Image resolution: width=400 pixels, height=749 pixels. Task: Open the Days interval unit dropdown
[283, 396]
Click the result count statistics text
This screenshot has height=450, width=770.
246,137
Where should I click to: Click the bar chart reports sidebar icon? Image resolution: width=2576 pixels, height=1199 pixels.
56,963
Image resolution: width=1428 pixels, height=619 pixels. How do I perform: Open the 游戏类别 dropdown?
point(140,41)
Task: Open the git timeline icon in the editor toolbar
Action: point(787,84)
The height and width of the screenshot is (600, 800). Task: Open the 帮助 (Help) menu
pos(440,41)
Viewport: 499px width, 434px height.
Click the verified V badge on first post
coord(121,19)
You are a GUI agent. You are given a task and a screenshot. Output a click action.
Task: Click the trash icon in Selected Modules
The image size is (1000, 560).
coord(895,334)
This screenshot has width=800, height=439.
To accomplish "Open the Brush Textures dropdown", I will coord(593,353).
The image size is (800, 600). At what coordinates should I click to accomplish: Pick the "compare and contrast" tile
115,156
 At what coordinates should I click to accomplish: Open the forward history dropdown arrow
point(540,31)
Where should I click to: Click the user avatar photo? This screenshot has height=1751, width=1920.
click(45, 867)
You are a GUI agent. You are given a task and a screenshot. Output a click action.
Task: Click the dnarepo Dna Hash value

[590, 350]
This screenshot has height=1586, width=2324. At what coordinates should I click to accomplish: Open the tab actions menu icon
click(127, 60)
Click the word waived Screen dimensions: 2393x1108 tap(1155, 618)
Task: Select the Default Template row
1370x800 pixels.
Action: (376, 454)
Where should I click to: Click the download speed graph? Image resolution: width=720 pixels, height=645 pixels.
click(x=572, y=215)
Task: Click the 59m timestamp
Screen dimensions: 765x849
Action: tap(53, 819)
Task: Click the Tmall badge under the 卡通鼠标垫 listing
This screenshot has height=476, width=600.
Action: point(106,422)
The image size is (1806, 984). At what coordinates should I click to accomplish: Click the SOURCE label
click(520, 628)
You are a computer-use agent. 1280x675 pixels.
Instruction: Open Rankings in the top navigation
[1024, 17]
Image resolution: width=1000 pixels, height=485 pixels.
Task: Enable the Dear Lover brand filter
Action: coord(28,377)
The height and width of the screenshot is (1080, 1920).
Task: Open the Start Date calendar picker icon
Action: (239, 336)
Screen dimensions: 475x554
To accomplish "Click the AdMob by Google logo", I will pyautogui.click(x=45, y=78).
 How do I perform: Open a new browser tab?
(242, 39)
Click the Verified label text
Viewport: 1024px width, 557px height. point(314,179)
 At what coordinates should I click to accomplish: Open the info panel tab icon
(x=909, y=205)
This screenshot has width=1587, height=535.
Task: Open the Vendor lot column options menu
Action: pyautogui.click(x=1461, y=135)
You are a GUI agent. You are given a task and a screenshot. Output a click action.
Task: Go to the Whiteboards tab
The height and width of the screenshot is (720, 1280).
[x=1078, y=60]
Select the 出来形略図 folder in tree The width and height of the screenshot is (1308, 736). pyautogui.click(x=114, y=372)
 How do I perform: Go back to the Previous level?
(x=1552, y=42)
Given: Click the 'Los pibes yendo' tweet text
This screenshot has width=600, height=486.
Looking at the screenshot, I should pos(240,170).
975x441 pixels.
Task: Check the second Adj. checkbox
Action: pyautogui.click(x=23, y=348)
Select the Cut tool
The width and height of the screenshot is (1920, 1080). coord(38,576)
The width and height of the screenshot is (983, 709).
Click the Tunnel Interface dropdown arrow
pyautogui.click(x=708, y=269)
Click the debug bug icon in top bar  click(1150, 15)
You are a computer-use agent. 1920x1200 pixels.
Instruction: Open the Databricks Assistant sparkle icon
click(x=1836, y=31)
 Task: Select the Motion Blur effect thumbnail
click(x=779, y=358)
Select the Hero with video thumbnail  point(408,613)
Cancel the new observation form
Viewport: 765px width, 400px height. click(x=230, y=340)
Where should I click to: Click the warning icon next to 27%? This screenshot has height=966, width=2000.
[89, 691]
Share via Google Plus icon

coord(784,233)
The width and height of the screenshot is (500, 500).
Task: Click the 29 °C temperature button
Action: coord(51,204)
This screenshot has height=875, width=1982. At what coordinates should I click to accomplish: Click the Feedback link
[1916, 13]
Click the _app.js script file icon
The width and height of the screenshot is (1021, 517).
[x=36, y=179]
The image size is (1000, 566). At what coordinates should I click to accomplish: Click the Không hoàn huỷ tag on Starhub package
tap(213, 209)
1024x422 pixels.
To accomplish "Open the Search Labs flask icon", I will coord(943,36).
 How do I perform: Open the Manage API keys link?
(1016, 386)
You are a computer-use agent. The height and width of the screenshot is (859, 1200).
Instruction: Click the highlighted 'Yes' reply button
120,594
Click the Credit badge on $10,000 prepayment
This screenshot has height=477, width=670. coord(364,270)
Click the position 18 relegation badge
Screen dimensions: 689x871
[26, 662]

----------------------------------------

◆ WHAT YOU HAVE TO DO
Output the records exactly as they appear, everything from the line containing "The image size is (800, 600)." down to the line containing "Action: (376, 454)", with both of those lines included.

◆ TASK SOLUTION
The image size is (800, 600). At what coordinates should I click to accomplish: Pick the "compare and contrast" tile
115,156
 At what coordinates should I click to accomplish: Open the forward history dropdown arrow
point(540,31)
Where should I click to: Click the user avatar photo? This screenshot has height=1751, width=1920.
click(45, 867)
You are a GUI agent. You are given a task and a screenshot. Output a click action.
Task: Click the dnarepo Dna Hash value

[590, 350]
This screenshot has height=1586, width=2324. At what coordinates should I click to accomplish: Open the tab actions menu icon
click(127, 60)
Click the word waived Screen dimensions: 2393x1108 tap(1155, 618)
Task: Select the Default Template row
1370x800 pixels.
Action: (376, 454)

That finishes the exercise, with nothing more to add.